In the listing below, count the lines with "computer" and report only the figure.

■ ■ ■ ■ ■

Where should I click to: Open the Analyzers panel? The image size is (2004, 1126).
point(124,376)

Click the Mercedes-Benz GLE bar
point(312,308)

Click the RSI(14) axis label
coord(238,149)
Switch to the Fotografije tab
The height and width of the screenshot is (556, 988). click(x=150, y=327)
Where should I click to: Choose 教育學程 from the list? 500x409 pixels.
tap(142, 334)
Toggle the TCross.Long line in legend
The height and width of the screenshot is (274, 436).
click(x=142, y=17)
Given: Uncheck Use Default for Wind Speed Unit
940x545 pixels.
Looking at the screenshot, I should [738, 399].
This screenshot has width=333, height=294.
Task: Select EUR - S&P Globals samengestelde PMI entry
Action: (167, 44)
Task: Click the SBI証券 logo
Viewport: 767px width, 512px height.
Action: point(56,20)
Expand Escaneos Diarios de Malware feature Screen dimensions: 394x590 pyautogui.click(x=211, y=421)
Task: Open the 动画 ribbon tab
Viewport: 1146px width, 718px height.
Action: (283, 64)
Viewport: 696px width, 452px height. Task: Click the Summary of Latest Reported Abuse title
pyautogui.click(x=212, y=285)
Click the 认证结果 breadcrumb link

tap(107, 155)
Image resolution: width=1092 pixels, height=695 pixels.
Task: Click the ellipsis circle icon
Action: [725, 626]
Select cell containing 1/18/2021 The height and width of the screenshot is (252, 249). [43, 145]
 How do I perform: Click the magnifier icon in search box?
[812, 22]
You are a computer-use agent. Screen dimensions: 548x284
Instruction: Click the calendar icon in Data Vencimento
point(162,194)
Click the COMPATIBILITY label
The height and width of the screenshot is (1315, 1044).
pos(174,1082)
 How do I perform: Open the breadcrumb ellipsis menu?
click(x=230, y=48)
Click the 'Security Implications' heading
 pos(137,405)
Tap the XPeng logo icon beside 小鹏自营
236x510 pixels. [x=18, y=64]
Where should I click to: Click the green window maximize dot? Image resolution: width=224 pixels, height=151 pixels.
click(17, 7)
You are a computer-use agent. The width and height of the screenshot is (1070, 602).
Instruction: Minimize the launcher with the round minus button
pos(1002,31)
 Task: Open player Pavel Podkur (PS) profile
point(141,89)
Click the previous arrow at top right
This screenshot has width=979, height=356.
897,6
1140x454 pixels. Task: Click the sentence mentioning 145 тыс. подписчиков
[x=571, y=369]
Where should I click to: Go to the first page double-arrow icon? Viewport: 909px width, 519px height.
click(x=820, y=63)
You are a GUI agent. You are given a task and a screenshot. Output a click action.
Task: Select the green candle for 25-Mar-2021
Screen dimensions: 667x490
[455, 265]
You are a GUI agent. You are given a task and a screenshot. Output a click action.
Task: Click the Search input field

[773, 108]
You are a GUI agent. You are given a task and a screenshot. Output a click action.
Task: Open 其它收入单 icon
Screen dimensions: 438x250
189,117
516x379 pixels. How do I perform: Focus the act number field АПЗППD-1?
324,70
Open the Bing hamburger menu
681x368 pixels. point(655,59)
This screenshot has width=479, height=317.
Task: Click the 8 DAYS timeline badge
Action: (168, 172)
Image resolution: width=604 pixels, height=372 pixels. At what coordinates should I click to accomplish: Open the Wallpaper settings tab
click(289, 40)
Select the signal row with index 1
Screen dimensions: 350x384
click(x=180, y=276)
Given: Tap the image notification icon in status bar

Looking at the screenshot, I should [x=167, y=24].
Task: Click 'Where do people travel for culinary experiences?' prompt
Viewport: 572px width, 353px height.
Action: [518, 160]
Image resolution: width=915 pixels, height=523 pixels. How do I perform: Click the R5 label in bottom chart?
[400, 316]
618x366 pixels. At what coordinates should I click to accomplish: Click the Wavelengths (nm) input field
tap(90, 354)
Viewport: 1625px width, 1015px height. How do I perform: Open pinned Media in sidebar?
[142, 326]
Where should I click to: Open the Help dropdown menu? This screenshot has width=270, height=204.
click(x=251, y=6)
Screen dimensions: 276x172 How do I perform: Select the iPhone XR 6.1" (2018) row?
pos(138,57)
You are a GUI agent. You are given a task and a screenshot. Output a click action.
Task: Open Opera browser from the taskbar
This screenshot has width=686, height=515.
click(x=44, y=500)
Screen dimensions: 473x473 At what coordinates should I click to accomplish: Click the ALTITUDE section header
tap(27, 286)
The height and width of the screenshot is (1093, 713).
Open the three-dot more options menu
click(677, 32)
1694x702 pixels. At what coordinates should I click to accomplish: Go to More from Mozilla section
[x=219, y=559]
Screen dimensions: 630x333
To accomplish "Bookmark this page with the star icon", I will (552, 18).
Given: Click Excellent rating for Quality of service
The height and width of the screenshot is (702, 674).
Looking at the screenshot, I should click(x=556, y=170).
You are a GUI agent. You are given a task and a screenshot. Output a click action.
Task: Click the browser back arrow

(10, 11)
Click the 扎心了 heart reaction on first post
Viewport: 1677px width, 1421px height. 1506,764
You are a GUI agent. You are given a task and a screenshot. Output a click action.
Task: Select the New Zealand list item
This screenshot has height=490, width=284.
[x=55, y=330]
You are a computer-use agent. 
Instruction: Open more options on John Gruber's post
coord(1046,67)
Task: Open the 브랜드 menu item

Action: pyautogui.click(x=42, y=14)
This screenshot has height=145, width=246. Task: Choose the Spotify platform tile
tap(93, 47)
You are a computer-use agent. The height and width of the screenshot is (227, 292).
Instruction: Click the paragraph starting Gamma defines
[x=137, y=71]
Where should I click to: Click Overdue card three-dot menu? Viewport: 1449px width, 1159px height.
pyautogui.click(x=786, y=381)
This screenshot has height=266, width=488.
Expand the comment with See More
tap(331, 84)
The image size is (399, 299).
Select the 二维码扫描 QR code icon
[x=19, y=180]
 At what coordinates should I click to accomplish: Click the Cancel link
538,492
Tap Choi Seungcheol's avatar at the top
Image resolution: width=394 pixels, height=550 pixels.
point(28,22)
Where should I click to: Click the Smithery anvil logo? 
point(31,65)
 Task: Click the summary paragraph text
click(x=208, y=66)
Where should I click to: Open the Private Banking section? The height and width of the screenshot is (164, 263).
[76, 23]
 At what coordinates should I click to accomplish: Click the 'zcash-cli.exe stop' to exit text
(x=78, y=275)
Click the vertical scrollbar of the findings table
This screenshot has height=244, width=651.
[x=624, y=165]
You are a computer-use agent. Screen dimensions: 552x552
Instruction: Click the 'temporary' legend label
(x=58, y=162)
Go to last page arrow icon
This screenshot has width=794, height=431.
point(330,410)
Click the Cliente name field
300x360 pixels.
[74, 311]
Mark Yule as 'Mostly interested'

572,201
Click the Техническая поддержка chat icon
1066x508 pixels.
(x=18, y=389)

■ ■ ■ ■ ■

*OUTPUT FOR THIS EXERCISE*: 5